Society of Mary
- Abbreviation: SOM
- Named after: Mary Help of Christians
- Formation: 1931
- Merger of: The Confraternity of Our Lady (formed in 1880) and the League of Our Lady (formed in 1902).
- Type: Marian devotional society
- Headquarters: United Kingdom
- Region served: Worldwide
- Services: Grants for pilgrimages (Marian shrines) and reparations of Marian images (UK).
- Official language: English
- Superior General: Fr Graeme Rowlands ssc
- Chaplain-General: Fr Simon Morris ssc
- Affiliations: Church of England, Anglican Communion
- Staff: 4-6

= Society of Mary (Anglican) =

Anglican devotional society to the Virgin Mary

The Society of Mary is an Anglican devotional society dedicated to the Blessed Virgin Mary.

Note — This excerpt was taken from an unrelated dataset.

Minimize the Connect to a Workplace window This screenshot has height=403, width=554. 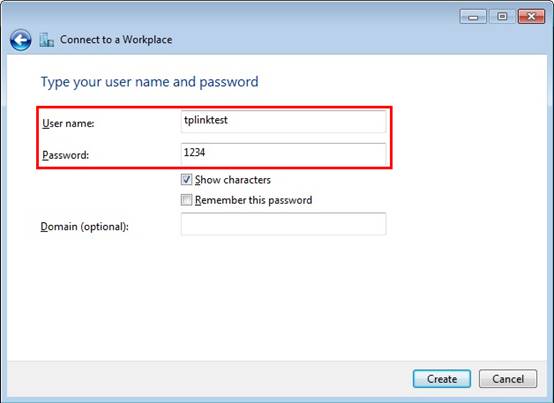[x=473, y=17]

"dedicated to the Glory of God and the Holy Incarnation of Christ under the invocation of Our Lady, Help of Christians."

The Anglican Society of Mary is not to be confused with the two Roman Catholic religious orders of the same name commonly called the Marists and the Marianists.

==Objectives==
The stated objectives of the society are:
- To love and honour Mary
- To spread devotion to her in reparation for past neglect and misunderstanding
- To take Mary as a model in purity, personal relationships and family life

Members of the society keep a rule of life that includes traditional Marian devotions (such as the Angelus and the Rosary), intercession for the faithful departed members of the society, participation in Mass on the major Marian feasts and solemnities and active engagement in apostolic work.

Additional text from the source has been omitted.